In the past, Clancy has waited to repair problems found by the town’s Illicit Discharge Detection and Elimination (IDDE) plan until they can be bundled with the next year’s pavement management contract. This year, instead of waiting, he plans to get the town Department of Public Works or a contractor to fix them as they are found. That work is likely to include repairing town-owned access lines to each house foundation. Clancy intends to wait for the next construction season only if town or contractor staff are not available, or if significant cost savings would result from bundling it into a larger construction contract next year.
Next Steps
The capital budget for water and sewer repairs in 2017 rose from $300,000 to $500,000 after rate increases were approved in April 2016. The selectmen approved this rate because of the need for more IDDE testing. However, the work required for infrastructure repairs under roads scheduled for repair is estimated at $400,000 this year, leaving only $100,000 for additional water pollution testing and for following through on work identified through the IDDE program.
It is up to the selectmen and Town Meeting to decide whether the town prefers merely to meet regulatory requirements, or to prioritize restoring our ponds and rivers so they are safe for boating or even swimming again.
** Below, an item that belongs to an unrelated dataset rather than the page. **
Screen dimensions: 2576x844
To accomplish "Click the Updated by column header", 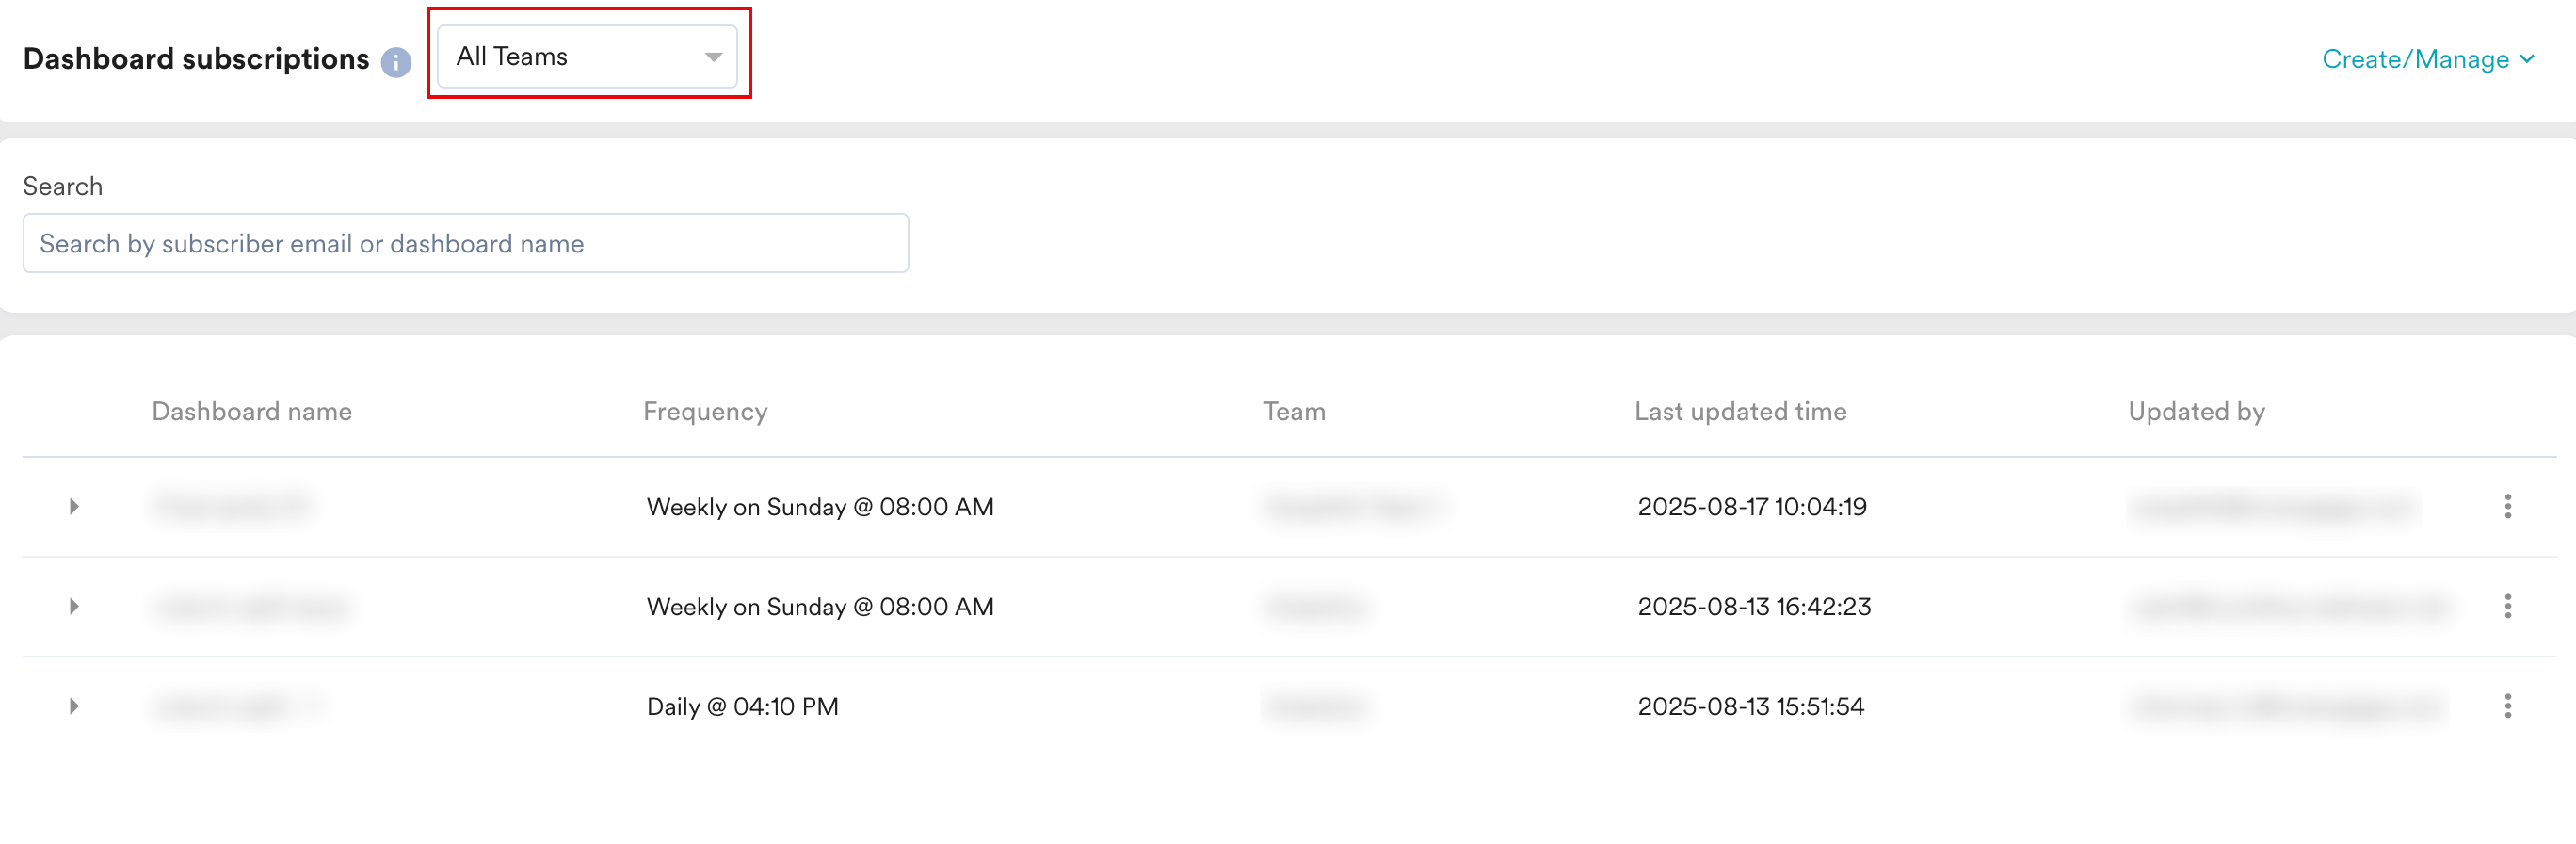I will (2196, 411).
Clancy is hopeful that for 2017 the “outside-in” and “repair-as-you-go” tactics will complement a capital budget process which includes bids that come in lower than estimated. As the budget for 2018 gets finalized, ultimately Clancy relies on elected officials to decide the importance of clean water in our brooks and ponds.
It is up to the selectmen and Town Meeting to decide whether the town prefers merely to meet regulatory requirements, or to prioritize restoring our ponds and rivers so they are safe for boating or even swimming again.
In the recent interview, Clancy appeared open to additional ideas and technologies which will help the town get ahead of this three-year cycle of test, investigate, bid, repair, and test again. While skeptical that it’s feasible, Clancy also appears open to ideas that will help the Belmont selectmen to understand the entirety of the problem of sewage in our waterways. Whatever budget is approved, Clancy expects the town’s engineering contractors to use modern real-time sensor and other technologies to detect and fix Belmont’s water pollution challenges. Regardless of legal technicalities and requirements, Clancy says, “I’m of the mindset we’ve got to get on with it . . . At the end of the day, we have an obligation to solve the problem.”
Anne-Marie Lambert is a director of the Belmont Citizens Forum and cofounder of the Belmont Stormwater Working Group.